On April 29, 2006, the NPC Standing
Committee ratified an extradition treaty with Spain, the first such
treaty China has signed with a developed Western country.
Xu Hong, who headed the Chinese
delegation in China-Spain extradition talks, said the treaty would help China
weave a global extradition net to bring back corrupt officials who have fled
abroad, largely seeking asylum in developed countries in Europe and North
America.
In the treaty, China unprecedentedly
agreed that it will not execute repatriated criminals.
The treaty stirred up debate among
Chinese legal experts and lawmakers at that time, with some fearing that it
might weaken China's anti-graft efforts by exempting runaway crime suspects
from death penalty.
Other experts argued that China's use of
death penalty, especially on severe economic crimes, makes it hard for the
country to cooperate on extradition with countries in the EU and North
America who uphold the policy that no person who might be subject to the
death penalty would be extradited.
Huang said that by accepting the clause
of not executing repatriated criminals, China cleared up the biggest obstacle
to conclude extradition treaties with certain countries.

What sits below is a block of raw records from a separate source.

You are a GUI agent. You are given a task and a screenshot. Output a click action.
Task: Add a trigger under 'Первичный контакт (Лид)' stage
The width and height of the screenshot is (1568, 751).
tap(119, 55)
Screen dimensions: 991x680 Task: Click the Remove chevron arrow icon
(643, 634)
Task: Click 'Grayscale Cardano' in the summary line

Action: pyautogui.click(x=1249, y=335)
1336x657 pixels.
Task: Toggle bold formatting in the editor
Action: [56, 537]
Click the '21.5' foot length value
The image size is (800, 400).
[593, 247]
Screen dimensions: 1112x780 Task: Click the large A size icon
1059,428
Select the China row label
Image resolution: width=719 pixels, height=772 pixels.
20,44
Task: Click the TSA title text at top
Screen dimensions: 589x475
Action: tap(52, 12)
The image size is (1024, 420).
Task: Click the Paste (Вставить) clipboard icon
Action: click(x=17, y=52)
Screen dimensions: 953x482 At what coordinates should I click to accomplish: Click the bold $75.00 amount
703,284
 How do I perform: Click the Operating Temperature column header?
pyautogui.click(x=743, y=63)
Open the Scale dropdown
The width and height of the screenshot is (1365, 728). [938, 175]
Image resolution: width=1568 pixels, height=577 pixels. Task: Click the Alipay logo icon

Following the treaty with Spain, China
signed extradition treaties with Australia, France, Portugal and Italy.
In Australia, France and Italy, the
treaties have yet to be ratified.
Huang Feng is optimistic with the future
development. He said developed Western countries also need China's
cooperation in the international hunt for fugitives.
"The judicial and legal cooperation
between China and Western countries will be further strengthened," he
said.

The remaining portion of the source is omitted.